Text section Start Marker

Long-haulers and ‘persistent viral reservoirs’’
On the other hand, about 60 people reported in the Facebook poll that their symptoms have worsened since getting vaccinated. It’s unusual, but doctors and scientists have reason to believe long-COVID-19 isn’t just the persistence of one disease, but the culmination of many.
Dr. Akiko Iwasaki, an immunologist working on viral infectious diseases and vaccines at Yale University in Connecticut, proposed three potential mechanisms behind the condition in a post in the blog Elemental.
One possibility is that long-haulers have “persistent viral reservoirs,” like a storage bin of coronavirus particles that continue to make its host sick. “Viral ghosts” — fragments of the virus such as its genetic information or proteins — could be separate culprits that are capable of “stimulating the immune system” even after infection is cleared, Iwasaki wrote.
Or, the coronavirus somehow convinces the body to turn on itself, causing it to aggressively attack its own defenses, as is the case with most autoimmune disorders such as lupus and rheumatoid arthritis.

Text section End Marker
Source material Start Marker

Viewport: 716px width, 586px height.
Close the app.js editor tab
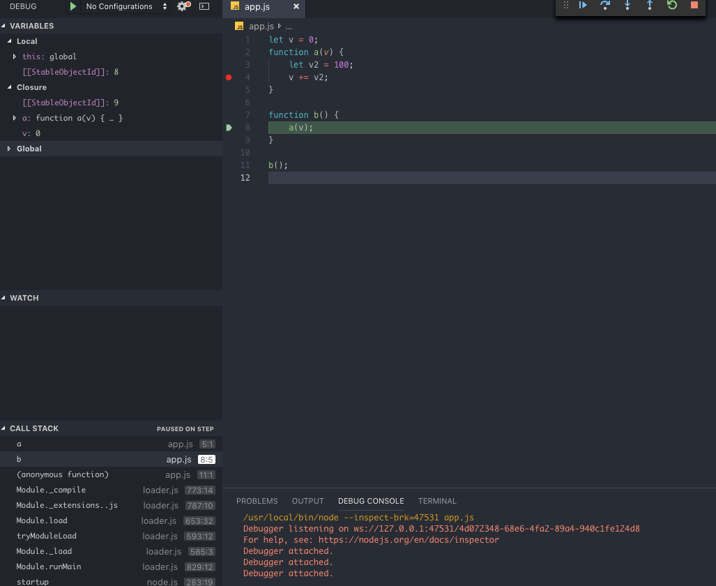click(296, 6)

Source material End Marker

#### [To do]
(a) Output the long COVID passage between "Dr. Akiko Iwasaki, an" and "the blog Elemental.", inclusive.
(b) Go on with the passage on long-haulers from the point where it stops.
You can set the material aside; none of it is needed here.

#### [Answers by task]
(a)
Dr. Akiko Iwasaki, an immunologist working on viral infectious diseases and vaccines at Yale University in Connecticut, proposed three potential mechanisms behind the condition in a post in the blog Elemental.

(b)
“Many studies have provided support for all three of these mechanisms,” Iwasaki wrote in the blog post. “I suspect that people with long Covid have varying degrees of all three mechanisms taking place. Thus, long Covid consists of multiple types of diseases.”
The COVID-19 vaccines may be improving long-hauler’s symptoms by giving their bodies special immune cells and antibodies that can remove viral reservoirs or ghosts, or by shifting the autoimmune response to focus its attention elsewhere, thus allowing long-haulers to heal and feel relief from symptoms.
There’s much to learn about vaccines and long-COVID-19
Still, much remains unknown about the conflicting responses of long-haulers following vaccination.
“They might be different disease processes and you manage them differently,” Dr. Adam Lauring, a virologist and infectious disease physician at the University of Michigan, told The New York Times. “It might be that there’s a subset of people who have a certain type of long Covid, who respond well to vaccines, but there might be other people who have a different subtype that we haven’t quite defined yet.”
Dr. Michael Saag, a professor of medicine and infectious disease at the University of Alabama at Birmingham shared his own theories with The Washington Post. He worries that COVID-19 vaccines could send long-hauler’s immune systems into overdrive, worsening symptoms.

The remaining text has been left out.